- data
A data frame containing the cytokine data, with one column as
the grouping variable and the rest as numerical features.
- group_col
A string representing the name of the column with the
grouping variable (i.e., the target variable for classification).
- train_fraction
A numeric value between 0 and 1 representing the
proportion of data to use for training (default is 0.7).
- nrounds
An integer specifying the number of boosting rounds
(default is 500).
- max_depth
An integer specifying the maximum depth of the trees
(default is 6).
- eta
Deprecated; use learning_rate instead.
- learning_rate
A numeric value representing the learning rate
(default is 0.1).
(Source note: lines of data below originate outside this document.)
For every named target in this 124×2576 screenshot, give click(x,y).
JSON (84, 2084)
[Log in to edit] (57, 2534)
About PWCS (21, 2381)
This replaces the deprecated eta argument.
- nfold
An integer specifying the number of folds for cross-validation
(default is 5).
- cv
A logical value indicating whether to perform cross-validation
(default is FALSE).
- objective
A string specifying the XGBoost objective function
(default is "multi:softprob" for multi-class classification).
- early_stopping_rounds
An integer specifying the number of rounds
with no improvement to stop training early (default is NULL).
- eval_metric
A string specifying the evaluation metric
(default is "mlogloss").
- gamma
Deprecated; use min_split_loss instead.
- min_split_loss
A numeric value for the minimum loss reduction
required to make a further partition (default is 0). This replaces
the deprecated gamma argument.
- colsample_bytree
A numeric value specifying the subsample ratio
of columns when constructing each tree (default is 1).
- subsample
A numeric value specifying the subsample ratio of the
training instances (default is 1).
- min_child_weight
A numeric value specifying the minimum sum of
instance weight needed in a child (default is 1).
- top_n_features
An integer specifying the number of top features to
display in the importance plot (default is 10).
- verbose
An integer specifying the verbosity of the training
process (default is 1).
- plot_roc
A logical value indicating whether to plot the ROC curve
and calculate the AUC for binary classification (default is FALSE).
- print_results
A logical value indicating whether to print the results
of the model training and evaluation (default is FALSE). If set to TRUE,
it will print the confusion matrix, and feature importance.
- seed
An integer specifying the seed for reproducibility (default is 123).